On 9/17/21 5:55 PM, Huang, Ying wrote:
>> @@ -3147,6 +3177,16 @@ static void __set_migration_target_nodes
>>  	int node;
>>  
>>  	/*
>> +	 * The "migration path" array is heavily optimized
>> +	 * for reads.  This is the write side which incurs a
>> +	 * very heavy synchronize_rcu().  Avoid this overhead
>> +	 * when nothing of consequence has changed since the
>> +	 * last write.
>> +	 */
>> +	if (!node_demotion_topo_changed())
>> +		return;
>> +
>> +	/*
>>  	 * Avoid any oddities like cycles that could occur
>>  	 * from changes in the topology.  This will leave
>>  	 * a momentary gap when migration is disabled.
> Now synchronize_rcu() is called in disable_all_migrate_targets(), which
> is called for MEM_GOING_OFFLINE.  Can we remove the synchronize_rcu()
> from disable_all_migrate_targets() and call it in
> __set_migration_target_nodes() before we update the node_demotion[]?
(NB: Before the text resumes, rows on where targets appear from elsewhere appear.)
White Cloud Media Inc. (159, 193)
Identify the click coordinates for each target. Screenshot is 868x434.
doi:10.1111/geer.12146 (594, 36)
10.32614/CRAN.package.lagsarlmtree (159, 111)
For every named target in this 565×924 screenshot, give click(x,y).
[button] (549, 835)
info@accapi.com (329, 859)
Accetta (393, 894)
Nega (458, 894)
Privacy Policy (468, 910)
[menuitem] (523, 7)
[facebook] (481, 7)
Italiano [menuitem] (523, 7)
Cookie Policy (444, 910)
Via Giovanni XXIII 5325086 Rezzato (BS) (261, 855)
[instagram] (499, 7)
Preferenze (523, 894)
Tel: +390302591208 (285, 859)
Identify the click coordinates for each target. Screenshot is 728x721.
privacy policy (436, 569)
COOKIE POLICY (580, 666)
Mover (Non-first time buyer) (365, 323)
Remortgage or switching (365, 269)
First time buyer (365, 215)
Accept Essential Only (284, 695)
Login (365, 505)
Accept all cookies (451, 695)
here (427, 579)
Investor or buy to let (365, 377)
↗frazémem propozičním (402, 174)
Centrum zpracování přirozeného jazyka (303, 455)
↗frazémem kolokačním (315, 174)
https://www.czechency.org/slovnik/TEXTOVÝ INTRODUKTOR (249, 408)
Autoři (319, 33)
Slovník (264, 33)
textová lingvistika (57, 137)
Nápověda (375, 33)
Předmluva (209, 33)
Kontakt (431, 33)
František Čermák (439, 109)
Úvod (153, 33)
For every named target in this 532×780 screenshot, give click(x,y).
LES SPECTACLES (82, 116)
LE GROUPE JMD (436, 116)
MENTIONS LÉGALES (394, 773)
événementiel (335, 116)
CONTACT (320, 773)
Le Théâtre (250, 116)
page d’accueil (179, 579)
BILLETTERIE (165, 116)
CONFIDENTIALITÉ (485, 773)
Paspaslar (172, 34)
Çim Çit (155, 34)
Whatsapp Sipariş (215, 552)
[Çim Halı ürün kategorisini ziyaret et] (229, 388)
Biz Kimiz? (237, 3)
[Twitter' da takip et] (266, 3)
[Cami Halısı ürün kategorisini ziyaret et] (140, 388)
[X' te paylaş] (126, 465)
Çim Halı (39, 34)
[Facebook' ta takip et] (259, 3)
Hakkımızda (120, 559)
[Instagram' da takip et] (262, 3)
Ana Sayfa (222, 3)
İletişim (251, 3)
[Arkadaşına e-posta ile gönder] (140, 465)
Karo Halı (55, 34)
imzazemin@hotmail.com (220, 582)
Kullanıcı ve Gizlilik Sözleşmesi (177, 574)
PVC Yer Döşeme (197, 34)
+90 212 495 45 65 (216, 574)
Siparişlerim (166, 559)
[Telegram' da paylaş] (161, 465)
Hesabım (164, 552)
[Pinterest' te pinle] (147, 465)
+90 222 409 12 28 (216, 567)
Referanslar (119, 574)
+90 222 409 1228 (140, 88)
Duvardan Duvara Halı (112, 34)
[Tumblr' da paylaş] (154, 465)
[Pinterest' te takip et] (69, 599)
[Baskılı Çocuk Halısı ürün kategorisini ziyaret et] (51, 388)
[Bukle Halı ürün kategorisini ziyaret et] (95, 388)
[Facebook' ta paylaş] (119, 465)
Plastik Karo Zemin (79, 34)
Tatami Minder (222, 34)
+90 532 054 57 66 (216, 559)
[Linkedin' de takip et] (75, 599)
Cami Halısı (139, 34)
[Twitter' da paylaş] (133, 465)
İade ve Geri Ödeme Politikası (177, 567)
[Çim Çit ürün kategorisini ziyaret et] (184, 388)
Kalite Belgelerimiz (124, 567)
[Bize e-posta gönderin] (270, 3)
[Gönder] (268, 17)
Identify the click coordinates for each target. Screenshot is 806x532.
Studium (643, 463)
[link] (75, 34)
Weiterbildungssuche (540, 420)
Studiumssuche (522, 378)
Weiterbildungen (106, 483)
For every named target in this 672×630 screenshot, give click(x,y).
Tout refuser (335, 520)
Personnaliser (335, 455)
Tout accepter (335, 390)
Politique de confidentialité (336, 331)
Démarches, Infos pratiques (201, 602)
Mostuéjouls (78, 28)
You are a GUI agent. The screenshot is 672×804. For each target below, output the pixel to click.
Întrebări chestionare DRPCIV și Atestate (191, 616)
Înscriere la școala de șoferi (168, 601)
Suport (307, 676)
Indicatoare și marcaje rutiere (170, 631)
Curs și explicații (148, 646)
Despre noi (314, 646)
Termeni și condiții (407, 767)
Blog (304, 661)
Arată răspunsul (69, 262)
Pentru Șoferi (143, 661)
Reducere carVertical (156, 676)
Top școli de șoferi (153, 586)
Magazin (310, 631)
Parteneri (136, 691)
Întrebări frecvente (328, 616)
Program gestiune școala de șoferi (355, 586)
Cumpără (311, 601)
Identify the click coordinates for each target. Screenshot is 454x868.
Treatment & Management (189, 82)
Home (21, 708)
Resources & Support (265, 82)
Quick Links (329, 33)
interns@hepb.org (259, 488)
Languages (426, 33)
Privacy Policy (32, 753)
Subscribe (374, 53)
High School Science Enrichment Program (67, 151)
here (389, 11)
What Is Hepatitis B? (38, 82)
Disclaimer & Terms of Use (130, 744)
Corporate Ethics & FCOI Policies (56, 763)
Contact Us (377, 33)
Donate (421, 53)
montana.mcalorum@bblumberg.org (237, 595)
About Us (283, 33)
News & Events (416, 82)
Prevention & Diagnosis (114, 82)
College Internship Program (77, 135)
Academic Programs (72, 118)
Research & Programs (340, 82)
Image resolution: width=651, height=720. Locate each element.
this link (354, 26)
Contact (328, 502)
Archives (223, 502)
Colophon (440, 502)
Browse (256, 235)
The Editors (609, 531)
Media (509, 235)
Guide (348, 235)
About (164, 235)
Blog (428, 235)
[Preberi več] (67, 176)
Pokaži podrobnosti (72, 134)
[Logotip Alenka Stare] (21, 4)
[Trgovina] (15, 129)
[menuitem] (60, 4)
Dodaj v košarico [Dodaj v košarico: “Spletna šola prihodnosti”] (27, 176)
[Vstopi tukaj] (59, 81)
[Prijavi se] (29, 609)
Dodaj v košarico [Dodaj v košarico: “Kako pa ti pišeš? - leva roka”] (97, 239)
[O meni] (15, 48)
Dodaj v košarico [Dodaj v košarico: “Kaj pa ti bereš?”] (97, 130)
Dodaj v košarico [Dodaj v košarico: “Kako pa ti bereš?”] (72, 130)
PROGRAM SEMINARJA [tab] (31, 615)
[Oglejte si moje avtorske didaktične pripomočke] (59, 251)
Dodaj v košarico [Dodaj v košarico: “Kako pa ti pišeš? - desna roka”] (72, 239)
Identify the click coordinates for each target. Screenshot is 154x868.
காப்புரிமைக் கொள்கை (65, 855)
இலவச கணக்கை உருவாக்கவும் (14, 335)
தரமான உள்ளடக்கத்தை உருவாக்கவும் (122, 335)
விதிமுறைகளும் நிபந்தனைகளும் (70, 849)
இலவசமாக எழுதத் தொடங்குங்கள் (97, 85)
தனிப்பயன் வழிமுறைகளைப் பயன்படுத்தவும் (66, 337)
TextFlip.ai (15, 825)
I see what you are saying.  This patch just targeted
__set_migration_target_nodes() which is called in for
MEM_ONLINE/OFFLINE.  But, it missed MEM_GOING_OFFLINE's call to
disable_all_migrate_targets().

I think I found something better than what I had in this patch, or the
tweak you suggested: The 'memory_notify->status_change_nid' field is
passed to all memory hotplug notifiers and tells us whether the node is
going online/offline.  Instead of trying to track the changes, I think
we can simply rely on it to tell us when a node is going online/offline.

This removes the need for the demotion code to track *any* state.  I've
attached a totally untested patch to do this.